The Drivers and Vehicle Licensing Authority (DVLA) is collaborating with the Environmental Protection Agency to introduce vehicle emission tests to check environmental pollution.
The new policy which is to take effect within the fourth quarter of 2018 has already reached the final stages in its implementation.
This was disclosed by Chief Executive of the DVLA, Mr Kwame Agyemang Busia when he met workers of the Agency as part of his tour of offices in the Ashanti Region.
According to him, the fumes from vehicles that ply the roads daily discharge chemicals that are inimical to the health of the citizenry.
He indicated that the DVLA was determined to maintain best practices for licensing drivers and vehicles to make the roads safe for everybody.
He further said the DVLA was not only poised to become a leader in the transport industry but to leverage on its operations to make sure that only vehicles in good condition operated on the roads.
He maintained that DVLA as a customer-centred institution has found it necessary to control environmental degradation through its collaboration with regulatory agencies like the Environmental Protection Agency (EPA) and the National Petroleum Authority (NPA).
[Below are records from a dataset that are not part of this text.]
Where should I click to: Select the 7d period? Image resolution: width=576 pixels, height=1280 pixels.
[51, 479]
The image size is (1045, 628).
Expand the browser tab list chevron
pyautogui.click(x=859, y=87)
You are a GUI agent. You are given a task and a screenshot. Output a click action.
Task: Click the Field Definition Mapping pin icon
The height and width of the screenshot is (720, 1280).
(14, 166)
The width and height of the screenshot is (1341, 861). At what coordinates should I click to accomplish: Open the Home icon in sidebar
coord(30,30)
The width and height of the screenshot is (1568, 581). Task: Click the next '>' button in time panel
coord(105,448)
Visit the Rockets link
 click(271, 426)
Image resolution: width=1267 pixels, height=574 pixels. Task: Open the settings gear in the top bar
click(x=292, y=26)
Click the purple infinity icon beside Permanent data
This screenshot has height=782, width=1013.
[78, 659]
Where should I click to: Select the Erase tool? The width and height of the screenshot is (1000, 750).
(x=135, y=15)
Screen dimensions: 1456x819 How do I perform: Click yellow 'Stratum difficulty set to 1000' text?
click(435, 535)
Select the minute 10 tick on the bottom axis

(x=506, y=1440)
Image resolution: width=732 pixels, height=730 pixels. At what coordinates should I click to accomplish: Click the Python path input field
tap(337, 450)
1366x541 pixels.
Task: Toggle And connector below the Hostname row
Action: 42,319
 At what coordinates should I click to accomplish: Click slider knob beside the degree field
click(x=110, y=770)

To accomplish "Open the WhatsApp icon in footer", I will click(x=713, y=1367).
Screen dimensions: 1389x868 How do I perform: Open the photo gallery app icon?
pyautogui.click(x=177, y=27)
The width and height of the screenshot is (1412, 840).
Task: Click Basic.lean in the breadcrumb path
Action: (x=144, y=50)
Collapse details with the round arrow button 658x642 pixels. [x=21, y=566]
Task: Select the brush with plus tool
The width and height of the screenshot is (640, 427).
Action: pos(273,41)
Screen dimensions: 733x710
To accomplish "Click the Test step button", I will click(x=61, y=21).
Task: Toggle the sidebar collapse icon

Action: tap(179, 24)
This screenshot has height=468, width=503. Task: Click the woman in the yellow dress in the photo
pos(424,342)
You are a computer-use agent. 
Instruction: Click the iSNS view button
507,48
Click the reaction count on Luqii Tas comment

“You know in your vehicle testing we don’t do emission testing, and there is a lot of pollution out there. There are a lot of shops and homes by the roadside with all the fumes coming out from the vehicles which people inhale. A lot of people are not even aware of the dangers,” he noted.
DVLA collaborates with GIFEC
The DVLA CEO also said his outfit was working with the Ghana Invest Fund for Electronic Communication (GIFEC) to help in the issuance of drivers’ license from its 226 outlets across the country.
He said this is part of efforts to go beyond the mandate of the DVLA and bring its services to the doorsteps of customers.
The CEO added introduction of ‘prestige and premium services’ in some of their offices across the country was part of strategic plans to increase customer satisfaction while building a new image for the organisation.
Mr Busia emphasised the need for workers of the DVLA to uphold integrity, professionalism, excellence, and reliability in service delivery.
Board Chairman cautions against middlemen
Board Chairman of the DVLA, assured workers of management resolve to improve their working conditions and other challenges confronting them.
He warned against the negative attitude that will impede the productivity at the DVLA.
He also cautioned workers who engage would middlemen popularly called “Gooro Boys” to desist from such acts or risk losing their jobs.
Other dignitaries who were part of the meeting included representatives from the Customs Division, the Police Service, the Ghana Armed Forces and leadership of the National Road Safety Commission (NRSC) as well as some transport unions.